Start of DATA PROVIDED

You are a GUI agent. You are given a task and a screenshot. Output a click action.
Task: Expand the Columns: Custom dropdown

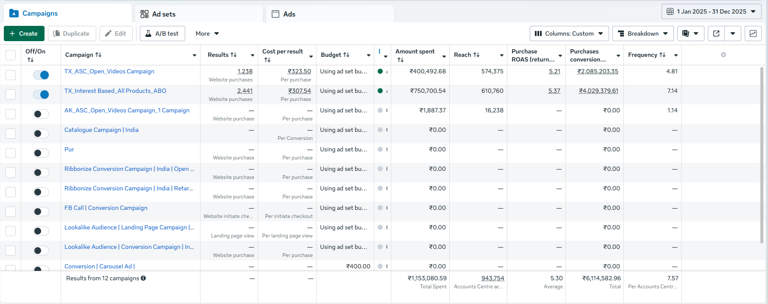pos(569,33)
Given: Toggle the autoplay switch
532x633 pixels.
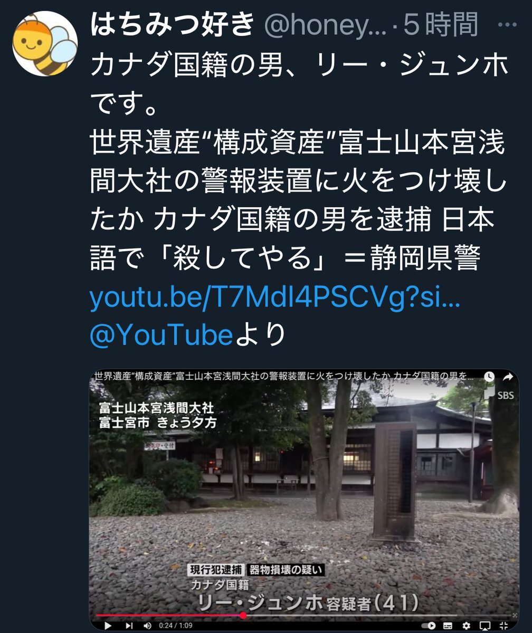Looking at the screenshot, I should click(x=429, y=626).
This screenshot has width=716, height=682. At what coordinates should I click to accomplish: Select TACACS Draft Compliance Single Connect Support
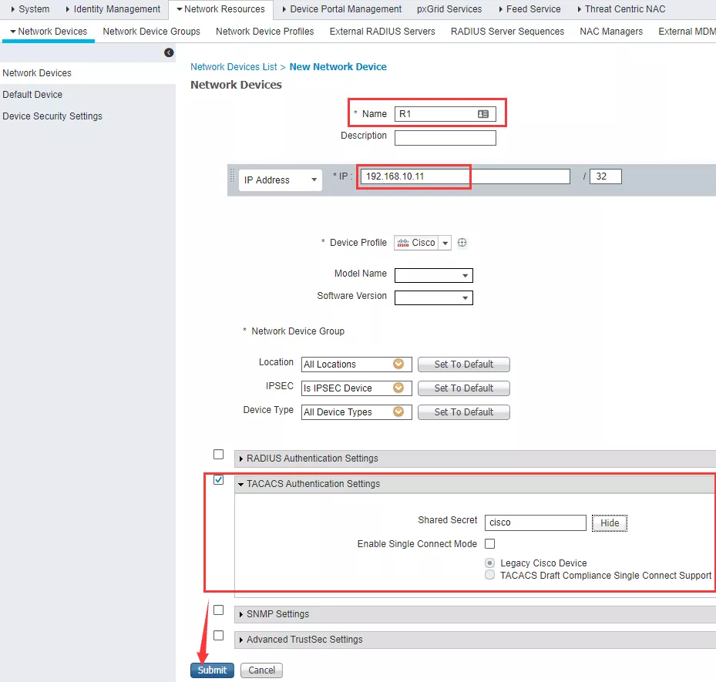(x=490, y=575)
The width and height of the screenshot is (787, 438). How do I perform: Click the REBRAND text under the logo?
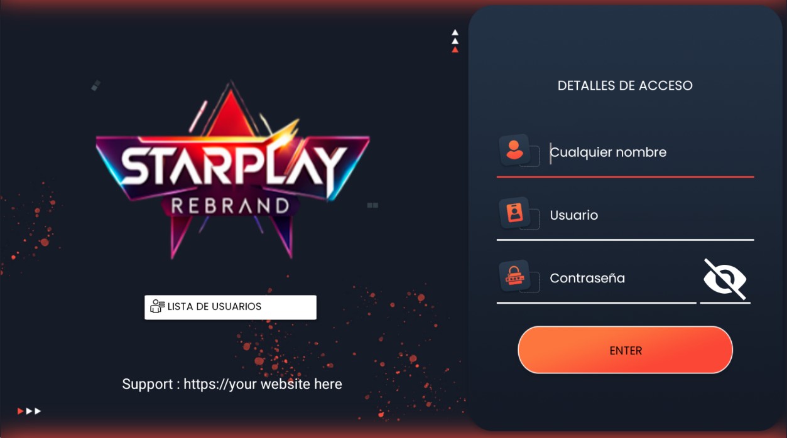(x=230, y=205)
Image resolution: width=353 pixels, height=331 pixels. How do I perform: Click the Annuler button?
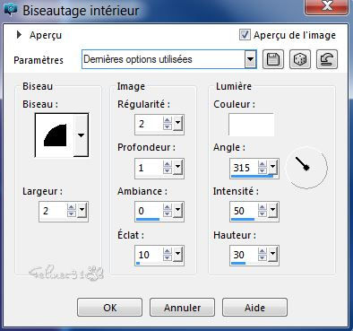coord(182,308)
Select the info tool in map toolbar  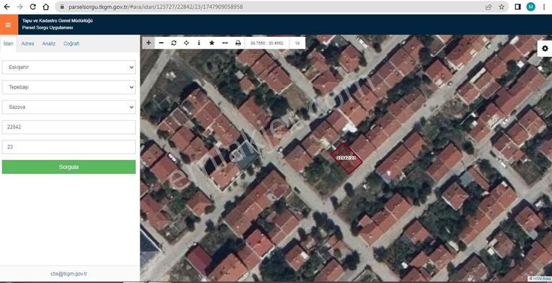click(199, 43)
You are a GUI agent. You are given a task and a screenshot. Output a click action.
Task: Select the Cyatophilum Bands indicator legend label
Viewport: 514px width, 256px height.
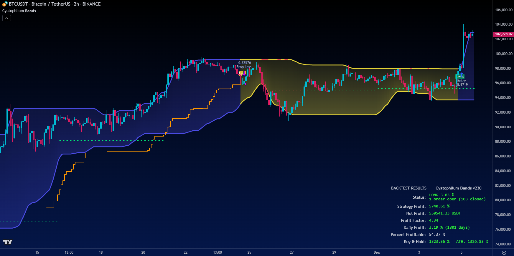(x=19, y=11)
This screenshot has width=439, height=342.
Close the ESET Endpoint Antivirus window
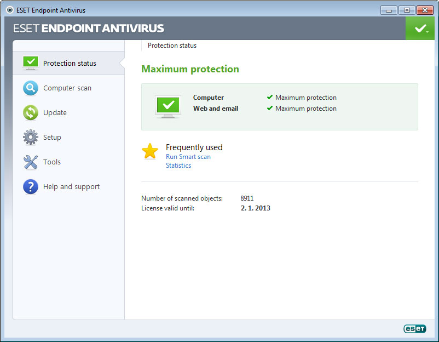pos(424,10)
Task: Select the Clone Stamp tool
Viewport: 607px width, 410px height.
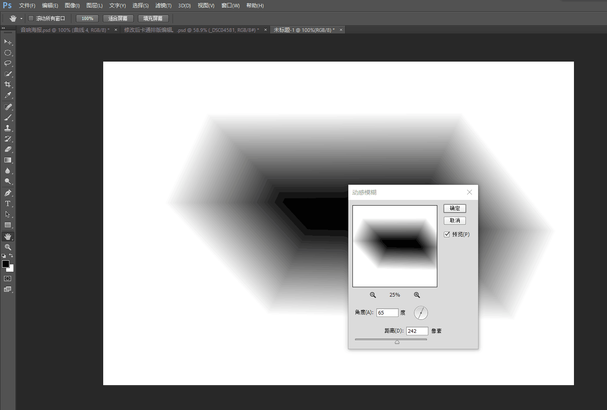Action: 7,128
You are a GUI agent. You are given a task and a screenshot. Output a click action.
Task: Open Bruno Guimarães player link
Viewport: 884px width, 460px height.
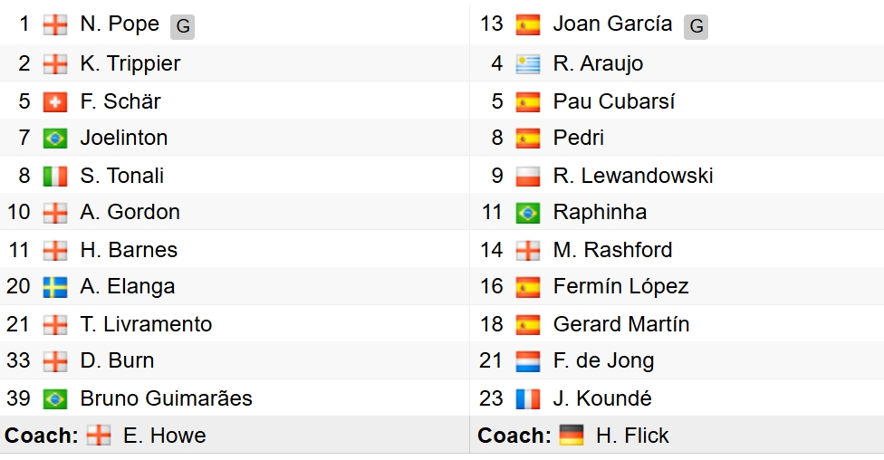[x=166, y=398]
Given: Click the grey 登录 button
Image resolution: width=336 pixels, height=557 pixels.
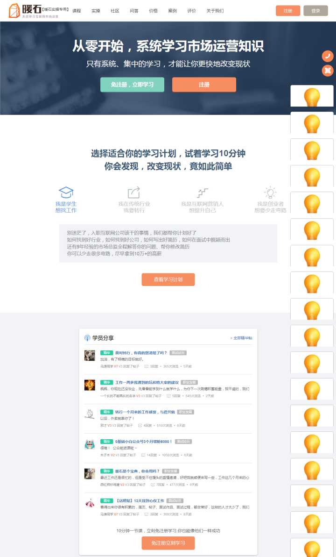Looking at the screenshot, I should (315, 11).
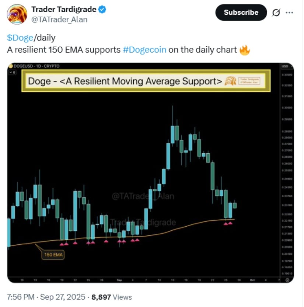Open the DOGEUSD chart image

151,173
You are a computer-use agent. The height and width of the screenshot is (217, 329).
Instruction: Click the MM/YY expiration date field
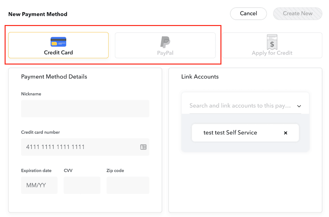[39, 185]
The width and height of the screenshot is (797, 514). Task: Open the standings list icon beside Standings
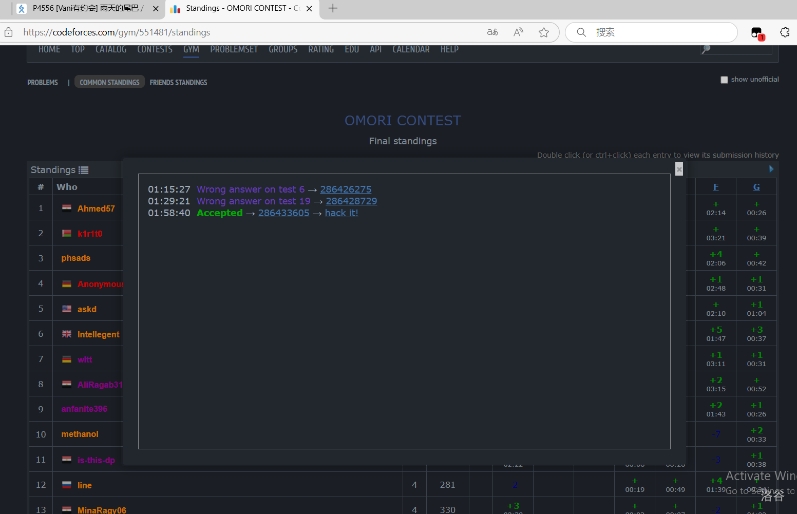click(83, 170)
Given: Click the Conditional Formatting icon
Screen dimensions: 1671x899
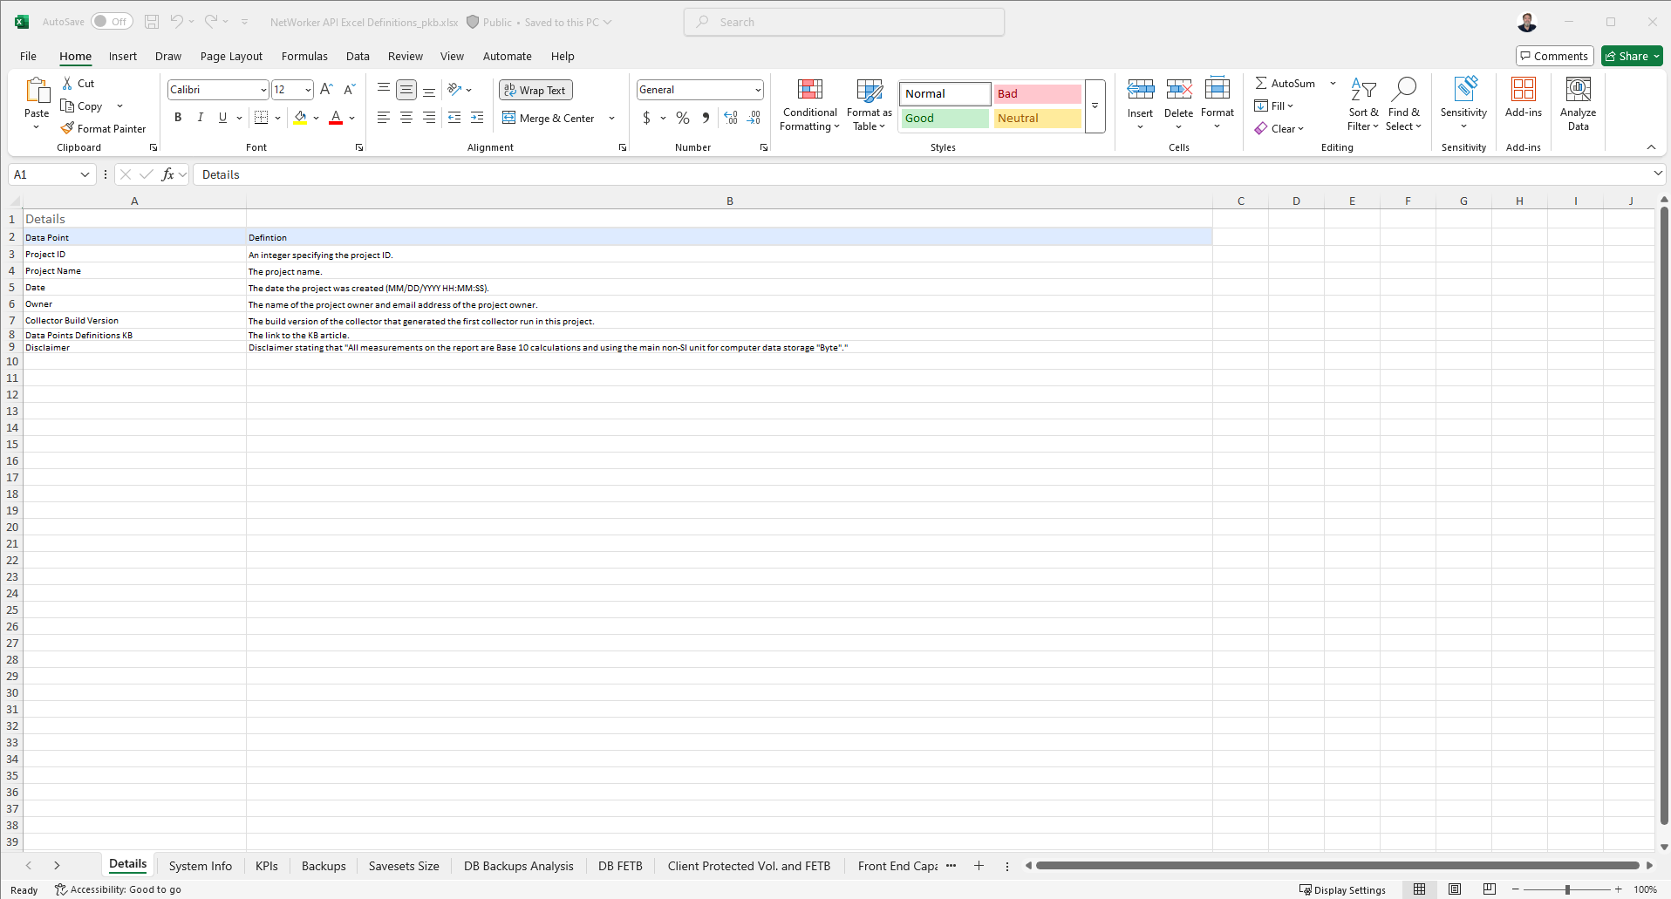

End of DATA PROVIDED

Which lines run from the one holding "Viewport: 607px width, 410px height." through the end of the records? Reproduce them word for word, both ends included, with no pictures.

Viewport: 607px width, 410px height.
Action: 7,128
You are a GUI agent. You are given a task and a screenshot. Output a click action.
Task: Open Bruno Guimarães player link
Viewport: 884px width, 460px height.
[x=166, y=398]
Given: Click the grey 登录 button
Image resolution: width=336 pixels, height=557 pixels.
Looking at the screenshot, I should (315, 11).
Open the DOGEUSD chart image

151,173
You are a computer-use agent. The height and width of the screenshot is (217, 329).
Instruction: Click the MM/YY expiration date field
[39, 185]
The width and height of the screenshot is (797, 514). Task: Open the standings list icon beside Standings
click(83, 170)
Given: Click the Conditional Formatting icon
Screen dimensions: 1671x899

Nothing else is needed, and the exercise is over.